Limitations of revisionist ‘oppositional narratives’
Opposition leaders perceive the former liberation movements as political parties whose agenda had its terminus ad quem with independence. This is a word in Latin which means; the point at which something ends or finishes. Patriotic narratives, however, constantly proclaim the continuity of the history of the revolutionary tradition. This tradition is ritualised through an affirmation of the past. Therefore, patriotic history is unfinished history that is premised on a linear continuum of the heroic literary tradition that glorifies the past in order to create permanent ideals and values embedded in the liberation struggle.
The ramification of the misreading of patriotic history by the revisionist-oppositional narrative is that it fortifies the simplification of the past and sustains a monolithic and complacent narrative.
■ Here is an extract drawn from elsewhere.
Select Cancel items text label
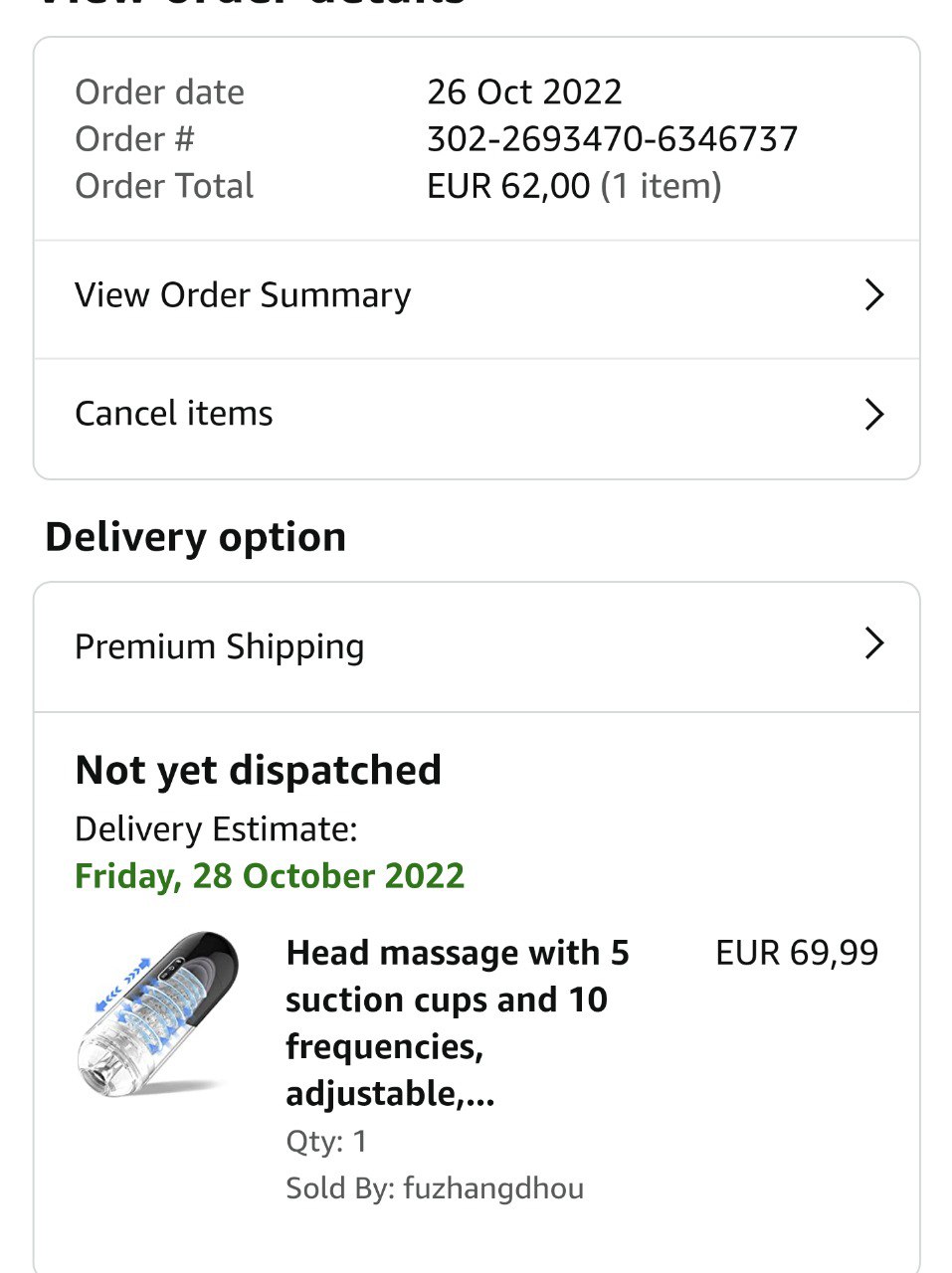952x1273 pixels. click(x=174, y=414)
Although the sole justification of this misreading is to highlight the distinction between two dominant parties, it proves to be a futile exercise because these differences are essentialised and politicised.
Accordingly, Mbembe (2015: 148) contends that “[m]any things are not simply set by side; they also resemble each other”. This view is also buttressed by Tendi (2010: 171) who argues that the patriotic history has been reproduced in some quarters of the revisionist and oppositional narrative because of the utility and familiarity of the distinction between ‘patriots’ and ‘sell-outs.’
Revisionist and oppositional narrative is what Mbembe (2015: 165) describes as a “chameleon” that changes depending on its location. This chameleon-like character is what Bhabha (2012: 121) refers to as a “camouflage”, an effect of mimicry. It was made abundantly clear that the role and status of an autobiography continue to be paradoxical because it can be objective and subjective in the presentation and evaluation of events of history. This insight was confirmed by the fact that most autobiographies have tendencies of highlighting the ‘good side’ of issues. It is a writing trait typified by Muzorewa as a particular writer who deliberately ignored to document certain events concerning certain miscalculations that could disgrace his own personality as a nationalist.
However, Maposa’s study revealed that autobiographies, as a literary genre, can be taken as important sources of national history in so far as they show how historical events affected the writer and, in the process, how those events affected others. In so far as they can complement each other to provide a holistic picture of the history of the nation, an autobiography can, in that regard eliminate bias that is stark in the history of a nation. Disclaimer: The opinions expressed here do not necessarily reflect those of my employer and this newspaper but solely my personal views as a citizen.